5 On Your Side

For several reasons, send your kids to bed

Posted February 3, 2021 3:29 p.m. EST
Updated February 3, 2021 6:09 p.m. EST

Are you kids bouncing off the walls? In a way, we all are, but one thing tops the list to get it back under control -- a regular sleep schedule.

Emily Sánchez’s said her kids were good sleepers, until the coronavirus pandemic.

“I was putting them to sleep between 9, 10, 11 o’clock at night and in the morning, they were exhausted again," said Sanchez. "So, it was really hard for them, and for me, to get everything settled and to have a regular sleep time like we had before."

The medical journal Pediatrics says sleep-deprived children are at risk of increased weight and developing Type 2 diabetes.

“Getting enough sleep is so important. Along with exercising regularly, and eating a healthy diet, it can help manage stress and reduce anxiety, and it may help maintain a strong immune system, which is really important right now,” said Kevin Loria, Consumer Reports’ health editor.

The entire household benefits from a sleep routine.

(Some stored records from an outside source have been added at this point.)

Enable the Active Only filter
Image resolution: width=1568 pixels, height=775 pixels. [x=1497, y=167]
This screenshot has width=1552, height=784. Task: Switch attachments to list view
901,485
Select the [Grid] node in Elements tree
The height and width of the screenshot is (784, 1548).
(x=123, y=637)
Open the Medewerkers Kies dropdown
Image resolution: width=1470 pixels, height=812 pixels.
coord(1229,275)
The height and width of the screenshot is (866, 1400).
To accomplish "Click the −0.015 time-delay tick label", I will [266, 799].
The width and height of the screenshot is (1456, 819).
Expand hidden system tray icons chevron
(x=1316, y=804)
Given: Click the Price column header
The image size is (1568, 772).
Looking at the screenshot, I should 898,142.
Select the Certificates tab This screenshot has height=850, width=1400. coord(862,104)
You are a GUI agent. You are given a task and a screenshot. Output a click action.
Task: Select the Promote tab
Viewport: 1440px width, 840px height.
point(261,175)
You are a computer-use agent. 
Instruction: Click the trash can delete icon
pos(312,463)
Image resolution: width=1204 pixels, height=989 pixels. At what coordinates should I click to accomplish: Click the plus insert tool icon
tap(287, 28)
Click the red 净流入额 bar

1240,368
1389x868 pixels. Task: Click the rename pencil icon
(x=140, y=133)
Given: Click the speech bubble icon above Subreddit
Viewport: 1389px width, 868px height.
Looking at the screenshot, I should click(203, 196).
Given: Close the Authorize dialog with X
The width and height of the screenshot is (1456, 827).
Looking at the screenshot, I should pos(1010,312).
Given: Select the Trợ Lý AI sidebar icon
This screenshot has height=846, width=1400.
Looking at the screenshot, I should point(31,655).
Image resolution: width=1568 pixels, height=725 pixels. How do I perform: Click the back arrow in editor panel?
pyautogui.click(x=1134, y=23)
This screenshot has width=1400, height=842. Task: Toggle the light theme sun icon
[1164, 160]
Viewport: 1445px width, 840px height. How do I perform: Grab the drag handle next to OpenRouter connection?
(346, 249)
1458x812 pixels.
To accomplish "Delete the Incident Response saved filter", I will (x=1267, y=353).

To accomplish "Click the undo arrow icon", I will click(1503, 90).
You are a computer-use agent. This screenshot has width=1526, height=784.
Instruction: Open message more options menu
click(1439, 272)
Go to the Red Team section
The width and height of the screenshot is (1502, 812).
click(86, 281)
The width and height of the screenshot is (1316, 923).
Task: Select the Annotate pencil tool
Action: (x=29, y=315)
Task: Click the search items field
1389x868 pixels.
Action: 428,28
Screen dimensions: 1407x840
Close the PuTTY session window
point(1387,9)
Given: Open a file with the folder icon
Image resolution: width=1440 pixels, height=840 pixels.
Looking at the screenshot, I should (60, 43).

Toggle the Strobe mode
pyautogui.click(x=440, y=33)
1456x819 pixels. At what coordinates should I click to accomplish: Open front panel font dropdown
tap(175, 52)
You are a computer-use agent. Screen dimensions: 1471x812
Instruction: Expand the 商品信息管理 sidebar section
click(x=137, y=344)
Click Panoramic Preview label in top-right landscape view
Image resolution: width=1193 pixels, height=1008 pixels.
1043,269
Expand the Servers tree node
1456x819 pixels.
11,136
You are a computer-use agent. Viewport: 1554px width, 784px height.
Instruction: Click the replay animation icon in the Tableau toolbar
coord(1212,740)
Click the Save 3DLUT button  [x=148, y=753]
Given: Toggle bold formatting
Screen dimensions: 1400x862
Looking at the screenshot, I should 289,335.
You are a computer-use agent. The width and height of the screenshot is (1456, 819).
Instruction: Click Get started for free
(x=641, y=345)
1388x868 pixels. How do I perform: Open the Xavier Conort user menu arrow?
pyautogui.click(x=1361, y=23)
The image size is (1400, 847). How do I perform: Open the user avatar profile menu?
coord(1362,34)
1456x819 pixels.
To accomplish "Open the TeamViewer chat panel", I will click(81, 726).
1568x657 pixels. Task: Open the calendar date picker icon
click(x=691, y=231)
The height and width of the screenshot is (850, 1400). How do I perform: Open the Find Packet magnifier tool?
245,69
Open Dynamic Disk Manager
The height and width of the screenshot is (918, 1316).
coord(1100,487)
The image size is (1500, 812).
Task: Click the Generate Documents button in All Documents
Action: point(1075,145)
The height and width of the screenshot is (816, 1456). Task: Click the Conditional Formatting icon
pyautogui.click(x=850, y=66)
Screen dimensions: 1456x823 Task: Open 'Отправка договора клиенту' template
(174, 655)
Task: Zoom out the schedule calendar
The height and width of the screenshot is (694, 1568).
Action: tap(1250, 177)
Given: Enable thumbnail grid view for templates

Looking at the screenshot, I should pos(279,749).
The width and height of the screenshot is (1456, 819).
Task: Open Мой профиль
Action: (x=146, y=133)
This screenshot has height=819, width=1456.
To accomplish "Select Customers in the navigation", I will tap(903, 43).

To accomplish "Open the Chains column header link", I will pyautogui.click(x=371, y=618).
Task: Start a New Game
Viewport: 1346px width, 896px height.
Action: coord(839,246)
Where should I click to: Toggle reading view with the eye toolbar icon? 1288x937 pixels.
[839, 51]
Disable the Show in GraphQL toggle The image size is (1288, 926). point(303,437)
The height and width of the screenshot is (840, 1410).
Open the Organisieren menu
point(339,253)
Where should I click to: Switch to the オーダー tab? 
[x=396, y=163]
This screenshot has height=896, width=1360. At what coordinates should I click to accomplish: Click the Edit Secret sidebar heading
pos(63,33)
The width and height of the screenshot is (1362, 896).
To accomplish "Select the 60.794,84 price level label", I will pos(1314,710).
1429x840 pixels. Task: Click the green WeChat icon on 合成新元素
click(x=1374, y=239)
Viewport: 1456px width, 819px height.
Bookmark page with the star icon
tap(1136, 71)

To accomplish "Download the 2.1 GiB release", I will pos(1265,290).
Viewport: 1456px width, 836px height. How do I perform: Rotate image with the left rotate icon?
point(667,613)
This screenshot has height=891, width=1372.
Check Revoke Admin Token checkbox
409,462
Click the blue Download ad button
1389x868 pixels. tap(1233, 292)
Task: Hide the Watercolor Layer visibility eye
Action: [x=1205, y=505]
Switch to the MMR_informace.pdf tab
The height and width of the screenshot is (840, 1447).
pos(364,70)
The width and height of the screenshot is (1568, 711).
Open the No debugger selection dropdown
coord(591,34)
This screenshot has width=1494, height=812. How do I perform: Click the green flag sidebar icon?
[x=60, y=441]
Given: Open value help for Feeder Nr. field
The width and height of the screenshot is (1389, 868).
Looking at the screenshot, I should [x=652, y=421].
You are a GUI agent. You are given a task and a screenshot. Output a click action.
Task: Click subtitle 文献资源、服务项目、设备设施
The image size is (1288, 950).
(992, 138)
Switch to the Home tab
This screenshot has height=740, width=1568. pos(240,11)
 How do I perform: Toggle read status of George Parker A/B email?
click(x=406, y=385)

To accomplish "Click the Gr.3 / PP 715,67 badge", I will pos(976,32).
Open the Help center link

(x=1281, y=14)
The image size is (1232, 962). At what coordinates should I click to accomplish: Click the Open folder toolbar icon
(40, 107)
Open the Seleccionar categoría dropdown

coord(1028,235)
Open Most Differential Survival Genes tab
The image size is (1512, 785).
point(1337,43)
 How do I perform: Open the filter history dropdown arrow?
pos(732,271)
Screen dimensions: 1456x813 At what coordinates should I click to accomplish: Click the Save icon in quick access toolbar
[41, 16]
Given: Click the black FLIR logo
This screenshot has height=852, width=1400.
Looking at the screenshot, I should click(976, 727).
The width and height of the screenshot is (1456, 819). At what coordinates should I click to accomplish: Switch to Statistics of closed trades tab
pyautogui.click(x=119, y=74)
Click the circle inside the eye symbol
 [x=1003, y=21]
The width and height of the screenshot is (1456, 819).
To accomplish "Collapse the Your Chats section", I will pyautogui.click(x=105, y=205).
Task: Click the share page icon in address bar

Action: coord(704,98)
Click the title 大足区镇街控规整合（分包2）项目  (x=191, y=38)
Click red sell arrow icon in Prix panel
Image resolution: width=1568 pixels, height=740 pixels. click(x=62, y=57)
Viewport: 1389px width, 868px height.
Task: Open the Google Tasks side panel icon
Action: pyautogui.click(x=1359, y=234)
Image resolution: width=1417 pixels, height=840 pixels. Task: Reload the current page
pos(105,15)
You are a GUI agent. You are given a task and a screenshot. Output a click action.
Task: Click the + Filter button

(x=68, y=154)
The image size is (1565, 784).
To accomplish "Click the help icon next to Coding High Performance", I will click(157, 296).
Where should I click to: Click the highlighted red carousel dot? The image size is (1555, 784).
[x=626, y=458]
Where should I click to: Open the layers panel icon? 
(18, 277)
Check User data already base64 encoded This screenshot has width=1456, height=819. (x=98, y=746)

Regular physical activity is linked to better sleep at night, so be sure to get the kids outside during the day. It can boost the effect of sleep hormones such as melatonin, especially when it’s done in bright daylight in the morning.

At night, limit screen time, since the blue light can slow the production of natural sleep hormones.

Experts say the pandemic may have a big impact on emotional and social development in children, which is another factor that can affect their quality of sleep.

Reach out to your child’s pediatrician with any concerns.